----- GIVEN RECORDS

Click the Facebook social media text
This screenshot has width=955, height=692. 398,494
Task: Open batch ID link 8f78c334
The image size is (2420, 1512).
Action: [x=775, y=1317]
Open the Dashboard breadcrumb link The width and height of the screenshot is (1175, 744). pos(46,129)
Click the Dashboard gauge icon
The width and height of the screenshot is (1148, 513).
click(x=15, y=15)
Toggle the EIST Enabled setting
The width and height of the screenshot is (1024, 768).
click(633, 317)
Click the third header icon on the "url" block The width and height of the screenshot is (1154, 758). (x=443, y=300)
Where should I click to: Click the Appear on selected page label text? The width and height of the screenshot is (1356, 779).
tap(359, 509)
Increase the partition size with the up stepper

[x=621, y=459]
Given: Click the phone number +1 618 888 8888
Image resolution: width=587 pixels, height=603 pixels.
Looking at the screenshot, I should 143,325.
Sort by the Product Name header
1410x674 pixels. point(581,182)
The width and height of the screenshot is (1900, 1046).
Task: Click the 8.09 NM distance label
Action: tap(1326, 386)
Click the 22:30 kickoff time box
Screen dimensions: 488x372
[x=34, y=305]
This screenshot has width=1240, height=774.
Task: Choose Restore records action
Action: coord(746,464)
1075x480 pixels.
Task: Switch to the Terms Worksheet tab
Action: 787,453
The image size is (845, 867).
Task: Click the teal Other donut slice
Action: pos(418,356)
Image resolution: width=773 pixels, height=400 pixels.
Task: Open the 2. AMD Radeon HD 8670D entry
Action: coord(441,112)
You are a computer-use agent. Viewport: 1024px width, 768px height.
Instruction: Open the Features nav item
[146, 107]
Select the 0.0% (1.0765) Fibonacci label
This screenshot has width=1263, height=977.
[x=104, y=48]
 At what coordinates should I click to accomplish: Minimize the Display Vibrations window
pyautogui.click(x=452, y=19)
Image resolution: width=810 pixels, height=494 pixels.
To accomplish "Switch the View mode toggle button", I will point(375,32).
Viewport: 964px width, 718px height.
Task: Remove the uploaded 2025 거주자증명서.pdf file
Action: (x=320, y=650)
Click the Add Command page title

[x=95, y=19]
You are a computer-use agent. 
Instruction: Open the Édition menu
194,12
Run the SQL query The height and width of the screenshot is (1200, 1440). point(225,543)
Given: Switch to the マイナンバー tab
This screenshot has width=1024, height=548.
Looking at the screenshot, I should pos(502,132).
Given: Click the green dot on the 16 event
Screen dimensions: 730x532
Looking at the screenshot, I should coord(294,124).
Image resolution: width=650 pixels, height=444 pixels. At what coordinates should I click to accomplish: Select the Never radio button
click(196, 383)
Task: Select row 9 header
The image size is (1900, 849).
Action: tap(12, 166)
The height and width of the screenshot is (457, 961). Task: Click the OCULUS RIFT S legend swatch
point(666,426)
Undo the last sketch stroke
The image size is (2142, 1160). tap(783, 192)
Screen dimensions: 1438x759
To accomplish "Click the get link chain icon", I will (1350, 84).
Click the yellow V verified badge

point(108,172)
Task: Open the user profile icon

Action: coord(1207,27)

----------

YOUR OBJECTIVE:
A single number is required: the count of lines in the entries that include the word "computer".

SOLUTION FOR THIS EXERCISE:
2